The pair discusses repentance, particularly in relation to the two thieves crucified alongside Jesus, and the fact that only one of the four Evangelists mentions that one of them was saved.

This is the first of numerous Biblical references in the play, which may be linked to its putative central theme of the search for and reconciliation with God, as well as salvation: "We're saved!" they cry on more than one occasion when they feel that Godot may be near.
Presently, Vladimir expresses his frustration with Estragon's limited conversational skills: "Come on, Gogo, return the ball, can't you, once in a way?". Estragon struggles in this regard throughout the play, and Vladimir generally takes the lead in their dialogue and encounters with others.

Vladimir is at times hostile towards his companion, but in general they are close, frequently embracing and supporting one another.
Estragon peers out into the audience and comments on the bleakness of his surroundings. He wants to depart but is told that they cannot because they must wait for Godot.

Throughout the play, experienced time is attenuated, fractured or eerily non-existent. The only thing that they are fairly sure about is that they are to meet at a tree: there is one nearby.
Estragon dozes off, but Vladimir is not interested in hearing about his dream after rousing him. Estragon wants to hear an old joke about a brothel, which Vladimir starts but cannot finish, as he is suddenly compelled to rush off and urinate.
Waiting For Godot
"Waiting For Godot" By Samuel Beckett - Act 1 Lucky's Scene
Estragon suggests that they hang themselves, the idea being that this may give them erections, but they quickly abandon the idea when it seems that they might not both die: this would leave one of them alone, an intolerable notion. They decide to do nothing: "It's safer," explains Estragon, before asking what Godot is going to do for them when he arrives.
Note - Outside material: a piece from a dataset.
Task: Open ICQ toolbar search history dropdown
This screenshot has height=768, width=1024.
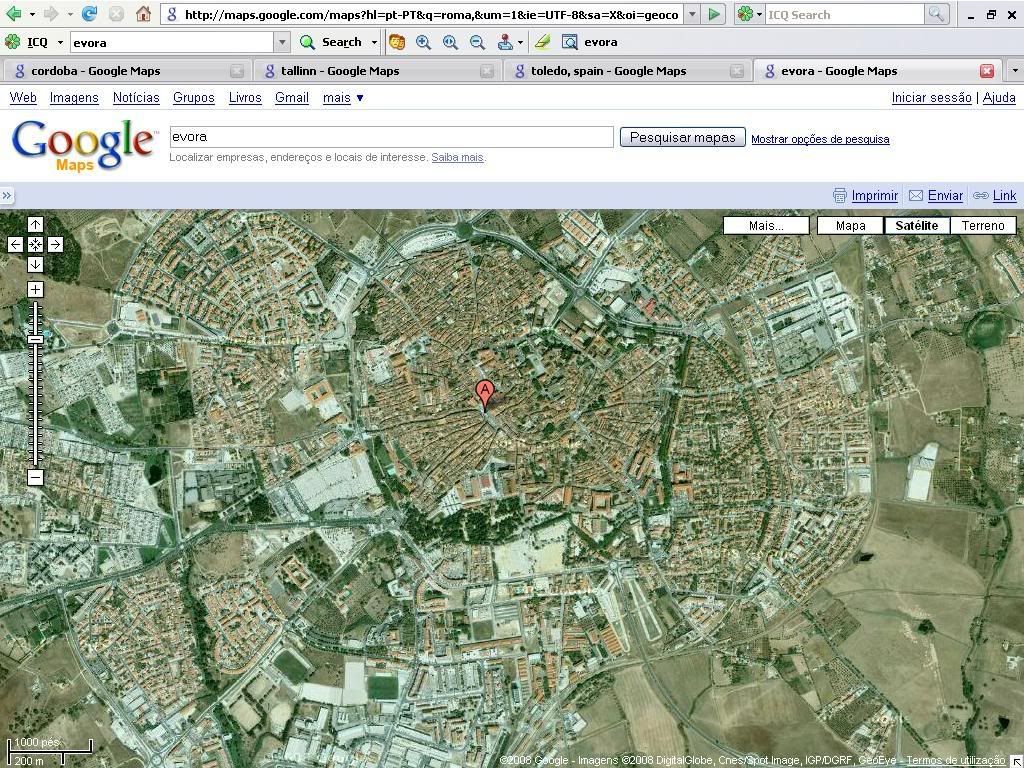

The diversion ends as it began, Estragon announcing that they still have nothing to do.
Their waiting is interrupted by the passing through of Pozzo and his heavily-laden slave Lucky, who may, according to Beckett, "shatter the space of the play". Pozzo and Lucky have been seen to represent a sort of double of Vladimir and Estragon, with similar roles, anxieties and incertitudes. At one point, Vladimir observes that they are "tied to Godot" as Lucky is tied to Pozzo.

Vladimir also refers to Estragon as a "pig" several times later in the play, echoing Pozzo's abuse of Lucky.
"A terrible cry" from the wings heralds the initial entrance of Lucky, who has a rope tied around his neck. He crosses half the stage before his master appears holding the other end.

Pozzo barks orders at his slave and frequently calls him a "pig", but is civil towards the other two. They mistake him at first for Godot and clearly do not recognise him for the self-proclaimed personage he is.

This irks him, but, while maintaining that the land that they are on is his, he acknowledges that "he road is free to all".
Deciding to rest for a while, Pozzo enjoys a pre-packed meal of chicken and wine. Finished, he casts the bones aside, and Estragon jumps at the chance to ask for them, much to Vladimir's embarrassment, but is told that they belong to the carrier.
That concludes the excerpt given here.